In the current leasehold system, freeholders have at least some burden, or capital expenditure forecasts, with the general risk of the building being on their shoulders. Under normal circumstances, it is handed over to the homeowner.

It may sound like a fair deal for more control and responsibility. But the financial implications are true.

It may sound like a fair deal for more control and responsibility. But the financial implications are true.

The landlord's monkey business is removed and under normal circumstances the capital cost for operating the building is not small just because it is currently divided among the flat owners.

Each cooperative owner has a different agenda and vision of how the building operates, which can be difficult to manage. And, as a wake-up, the cost is faster.

Under normal circumstances, there is no place to hide. Lifting the failure and hiking insurance – it all lands on the owner. And here's the part that most reformers don't want to say: It appears in service charges, reserve donations, and ultimately real estate prices.

Structure reset

It is usually sold as a modification and is more transparent and accountable. It may be that way, but since no one takes the risk anymore, it is also the democratization of ownership liability.

If your neighbor doesn't pay, someone has to cover it. For example, if you have a £40,000 reserve fund contribution per flat that you will need in 20 years, you have no choice but to contribute.

And that doesn't matter what the fact you're moving by then. That liability (excluding the inflation index) is £2,000 a year and the mortgage rate is 5%, which is equivalent to borrowing the purchase price of £40,000. And that's before you pay for building insurance or “common” cleaning.

Management agents show that costs escalate over a long period of time and payments are not indexed to match price increases, so payments rarely occur for scheduled work.

The ordinary whitepaper example sounds like a manageable reserve fund, but because of its contribution, budgets at these levels do not accomplish serious work.

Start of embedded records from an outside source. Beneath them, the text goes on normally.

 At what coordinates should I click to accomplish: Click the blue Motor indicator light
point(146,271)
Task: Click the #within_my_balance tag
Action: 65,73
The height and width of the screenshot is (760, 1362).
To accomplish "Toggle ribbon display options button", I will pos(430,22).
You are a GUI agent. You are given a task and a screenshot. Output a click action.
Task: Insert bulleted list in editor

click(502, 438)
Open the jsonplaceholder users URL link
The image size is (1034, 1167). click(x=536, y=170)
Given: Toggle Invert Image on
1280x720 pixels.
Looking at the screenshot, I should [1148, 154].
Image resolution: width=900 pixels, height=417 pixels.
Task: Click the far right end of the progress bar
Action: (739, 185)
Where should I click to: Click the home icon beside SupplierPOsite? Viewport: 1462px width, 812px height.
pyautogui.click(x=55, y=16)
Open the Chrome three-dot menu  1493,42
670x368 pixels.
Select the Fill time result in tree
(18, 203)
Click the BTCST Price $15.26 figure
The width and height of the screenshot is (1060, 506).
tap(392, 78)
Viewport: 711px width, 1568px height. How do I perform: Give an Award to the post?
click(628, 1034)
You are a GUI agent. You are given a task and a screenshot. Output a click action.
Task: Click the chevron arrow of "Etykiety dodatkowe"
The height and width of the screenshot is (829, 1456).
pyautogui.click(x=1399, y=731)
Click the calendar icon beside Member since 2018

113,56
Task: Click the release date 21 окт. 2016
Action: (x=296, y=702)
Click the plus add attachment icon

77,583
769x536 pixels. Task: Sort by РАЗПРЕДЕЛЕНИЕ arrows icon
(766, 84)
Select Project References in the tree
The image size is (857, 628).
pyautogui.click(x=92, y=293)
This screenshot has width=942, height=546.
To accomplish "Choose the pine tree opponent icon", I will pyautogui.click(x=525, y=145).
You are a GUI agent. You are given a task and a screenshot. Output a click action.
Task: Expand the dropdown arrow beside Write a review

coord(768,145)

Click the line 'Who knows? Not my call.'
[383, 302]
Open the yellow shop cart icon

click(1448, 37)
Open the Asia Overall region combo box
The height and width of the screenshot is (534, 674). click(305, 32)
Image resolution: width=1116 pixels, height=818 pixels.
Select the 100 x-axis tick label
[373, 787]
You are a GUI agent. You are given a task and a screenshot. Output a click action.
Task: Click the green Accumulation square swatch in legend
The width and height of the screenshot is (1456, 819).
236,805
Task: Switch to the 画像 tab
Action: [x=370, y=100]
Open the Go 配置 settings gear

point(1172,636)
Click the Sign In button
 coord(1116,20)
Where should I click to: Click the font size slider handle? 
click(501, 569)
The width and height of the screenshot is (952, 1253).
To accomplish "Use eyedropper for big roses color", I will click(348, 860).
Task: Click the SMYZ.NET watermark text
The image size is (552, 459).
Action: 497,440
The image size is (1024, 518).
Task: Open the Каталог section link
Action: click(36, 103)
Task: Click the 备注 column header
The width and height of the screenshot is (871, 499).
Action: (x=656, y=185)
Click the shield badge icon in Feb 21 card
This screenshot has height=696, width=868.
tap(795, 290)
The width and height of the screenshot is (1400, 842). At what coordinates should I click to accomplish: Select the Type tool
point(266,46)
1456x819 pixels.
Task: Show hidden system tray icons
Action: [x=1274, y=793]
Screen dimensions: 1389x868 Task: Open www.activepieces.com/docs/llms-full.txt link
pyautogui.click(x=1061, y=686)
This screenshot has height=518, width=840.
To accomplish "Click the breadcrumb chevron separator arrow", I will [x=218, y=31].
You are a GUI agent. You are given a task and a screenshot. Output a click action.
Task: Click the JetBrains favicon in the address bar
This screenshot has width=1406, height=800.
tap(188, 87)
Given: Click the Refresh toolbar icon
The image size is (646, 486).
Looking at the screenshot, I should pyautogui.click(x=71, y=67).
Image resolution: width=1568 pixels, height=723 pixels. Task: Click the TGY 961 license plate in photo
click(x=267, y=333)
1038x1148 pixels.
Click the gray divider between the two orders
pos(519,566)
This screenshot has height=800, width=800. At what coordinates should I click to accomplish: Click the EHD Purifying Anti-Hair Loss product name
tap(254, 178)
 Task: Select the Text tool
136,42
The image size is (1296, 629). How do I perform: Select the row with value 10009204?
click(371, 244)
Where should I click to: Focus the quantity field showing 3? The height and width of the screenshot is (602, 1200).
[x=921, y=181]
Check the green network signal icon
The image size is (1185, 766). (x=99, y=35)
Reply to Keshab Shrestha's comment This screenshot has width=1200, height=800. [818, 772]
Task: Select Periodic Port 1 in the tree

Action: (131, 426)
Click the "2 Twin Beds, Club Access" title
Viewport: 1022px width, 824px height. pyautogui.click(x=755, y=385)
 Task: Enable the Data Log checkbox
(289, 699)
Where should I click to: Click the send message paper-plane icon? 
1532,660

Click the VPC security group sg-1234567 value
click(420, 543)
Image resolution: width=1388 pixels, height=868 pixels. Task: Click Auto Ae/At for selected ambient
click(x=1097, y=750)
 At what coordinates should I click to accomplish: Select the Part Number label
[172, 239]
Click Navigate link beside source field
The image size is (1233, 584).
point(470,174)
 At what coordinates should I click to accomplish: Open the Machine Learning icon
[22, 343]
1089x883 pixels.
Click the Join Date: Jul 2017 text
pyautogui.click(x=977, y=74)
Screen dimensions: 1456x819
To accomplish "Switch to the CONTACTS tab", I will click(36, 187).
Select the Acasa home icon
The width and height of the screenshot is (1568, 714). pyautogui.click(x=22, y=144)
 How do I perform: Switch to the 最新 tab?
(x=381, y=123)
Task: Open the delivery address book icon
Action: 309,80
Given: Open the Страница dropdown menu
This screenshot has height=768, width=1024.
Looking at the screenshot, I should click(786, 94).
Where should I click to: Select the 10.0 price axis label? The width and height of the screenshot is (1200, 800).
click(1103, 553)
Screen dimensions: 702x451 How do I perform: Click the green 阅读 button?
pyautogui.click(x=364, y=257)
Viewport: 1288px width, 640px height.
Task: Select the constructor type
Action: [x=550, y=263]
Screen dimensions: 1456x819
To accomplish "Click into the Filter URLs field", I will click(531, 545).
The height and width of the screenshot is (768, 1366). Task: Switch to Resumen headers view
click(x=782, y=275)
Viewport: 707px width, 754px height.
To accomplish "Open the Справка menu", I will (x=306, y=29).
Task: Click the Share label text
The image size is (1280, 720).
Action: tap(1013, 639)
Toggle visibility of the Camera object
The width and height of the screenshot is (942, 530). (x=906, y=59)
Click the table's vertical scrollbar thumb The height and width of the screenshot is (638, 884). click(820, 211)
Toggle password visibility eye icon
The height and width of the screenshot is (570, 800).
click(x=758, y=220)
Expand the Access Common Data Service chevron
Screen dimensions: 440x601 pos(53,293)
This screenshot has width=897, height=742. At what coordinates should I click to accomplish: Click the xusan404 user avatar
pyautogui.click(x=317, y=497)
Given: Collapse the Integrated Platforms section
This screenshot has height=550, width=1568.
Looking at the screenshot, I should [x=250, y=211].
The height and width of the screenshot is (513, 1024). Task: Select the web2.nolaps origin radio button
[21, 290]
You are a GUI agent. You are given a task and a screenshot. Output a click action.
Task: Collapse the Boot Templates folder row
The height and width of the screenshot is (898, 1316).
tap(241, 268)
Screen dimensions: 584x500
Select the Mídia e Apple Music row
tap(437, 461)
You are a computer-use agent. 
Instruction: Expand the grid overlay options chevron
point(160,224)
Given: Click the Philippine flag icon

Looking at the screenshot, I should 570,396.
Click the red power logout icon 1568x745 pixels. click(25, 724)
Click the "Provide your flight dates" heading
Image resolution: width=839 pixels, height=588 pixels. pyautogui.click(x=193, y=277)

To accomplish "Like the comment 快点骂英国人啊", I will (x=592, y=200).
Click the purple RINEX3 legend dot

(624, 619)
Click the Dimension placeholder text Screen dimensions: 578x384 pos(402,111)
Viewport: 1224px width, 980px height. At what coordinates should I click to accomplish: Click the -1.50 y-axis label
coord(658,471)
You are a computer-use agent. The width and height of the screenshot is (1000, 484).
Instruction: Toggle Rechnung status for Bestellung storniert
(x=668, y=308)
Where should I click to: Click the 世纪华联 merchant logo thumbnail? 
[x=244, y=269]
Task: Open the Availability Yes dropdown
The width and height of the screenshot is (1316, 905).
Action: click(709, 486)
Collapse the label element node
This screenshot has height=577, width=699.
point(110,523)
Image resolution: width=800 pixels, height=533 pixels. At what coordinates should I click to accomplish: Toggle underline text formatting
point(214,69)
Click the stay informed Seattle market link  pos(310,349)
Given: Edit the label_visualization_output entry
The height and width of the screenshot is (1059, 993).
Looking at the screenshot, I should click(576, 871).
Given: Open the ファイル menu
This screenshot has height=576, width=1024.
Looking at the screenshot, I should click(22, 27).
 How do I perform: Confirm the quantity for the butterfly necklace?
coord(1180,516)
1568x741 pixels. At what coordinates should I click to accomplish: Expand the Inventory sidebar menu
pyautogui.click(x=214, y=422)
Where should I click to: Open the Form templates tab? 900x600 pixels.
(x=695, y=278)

Therefore, if flat buyers pay ownership prepaid and price annual indexed cost structures at service charges from day one, they may be forced to evaluate their dream home differently. Not because flats are worse homes, but because they are now priced with full liabilities in sight.

Price correction

Baby boomers and XERs who buy apartments decades ago went very well from tenancy ownership, especially if they went to the market to buy a house and then left afterwards.

Its success gave a false sense of comfort as I am used to the idea that homeowners would rate it by default. When economics changes, so does evaluation.

Flats may simply be overvalued – not by mistake, but because the cost of ownership was either low or hidden.

Flats may simply be overvalued – not by mistake, but because the cost of ownership was either low or hidden.

As these costs emerge, the upheavals that follow the Grenfell Tower tragedy may show what risks are in practice, and may need to adjust for financially unrecoverable penalties, funding and regulatory compliance (the big one that doesn't show anything nowadays). It's not a failure of reform, but how the market works when given better data.

And maybe that's a quiet purpose here. Reproduce the market, reset the value and let the new kind of owned model find its footing.

trade off

Two consecutive governments have pledged to reform the leasehold. But we should stop pretending it comes without a trade-off. It's not a silver bullet to make every home ownership mistake right. The exact opposite is that reforms work, and that markets can maintain change without too many price adjustments, is a leap of faith, and it is in both directions.

After all, our society has nothing less than housing price inflation. Home ownership is no longer possible for even more people, making savings pointless.

The risk won't go away – it's a shared, and while it might be a better model, it's not necessarily a cheaper model. What we see is the real cost of running a building that finally comes to the surface, and when that happens, the pricing conversation can change.

Of course, we need to be given an important timeline to know if the reforms worked or not.

Mark Wilson is Director of MyLeasehold and a member of ALEP (Association of Rental Stock Environmental Practitioners).